> _Brief A_
Decide whether each statement agrees with the text on corneal diagnostic tools. Answer yes or no for each and quote the deciding words of the text.
(i) Most patients with infectious keratitis have mild disease that is bacterial in nature.
(ii) The clinical exam always reveals which organism is responsible for keratitis.
(iii) Confocal microscopy is particularly helpful in diagnosing bacterial keratitis.
> _Brief B_
Write out the part of the text on corneal diagnostic tools that starts at "Infectious keratitis is" and ends at "and Acanthamoeba keratitis.".

> _Text_
#####

As cornea specialists, the ongoing evolution of ophthalmic technology continues to benefit clinicians and patients. Here, I discuss three diagnostic tools that have made a favorable impact on diagnosis and management in our field: confocal microscopy, anterior segment optical coherence tomography (AS-OCT) and corneal tomography.

CONFOCAL MICROSCOPY

Zeroing in on keratitis

Infectious keratitis is one of the most common conditions that we see as cornea specialists. The majority of these patients have mild disease that is bacterial in nature from trauma, improper contact lens wear or poor hygiene. However, severe cases can occur from a variety of pathogens, and the clinical exam does not always reveal which organism is responsible. Confocal microscopy is particularly helpful in diagnosing cases of fungal keratitis and Acanthamoeba keratitis.

#####

> _Given information_

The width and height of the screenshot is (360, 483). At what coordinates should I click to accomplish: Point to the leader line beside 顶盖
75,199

#####

> _Solution A_
(i) Yes: "The majority of these patients have mild disease that is bacterial in nature from trauma, improper contact lens wear or poor hygiene."
(ii) No: "the clinical exam does not always reveal which organism is responsible."
(iii) No: "Confocal microscopy is particularly helpful in diagnosing cases of fungal keratitis and Acanthamoeba keratitis."

> _Solution B_
Infectious keratitis is one of the most common conditions that we see as cornea specialists. The majority of these patients have mild disease that is bacterial in nature from trauma, improper contact lens wear or poor hygiene. However, severe cases can occur from a variety of pathogens, and the clinical exam does not always reveal which organism is responsible. Confocal microscopy is particularly helpful in diagnosing cases of fungal keratitis and Acanthamoeba keratitis.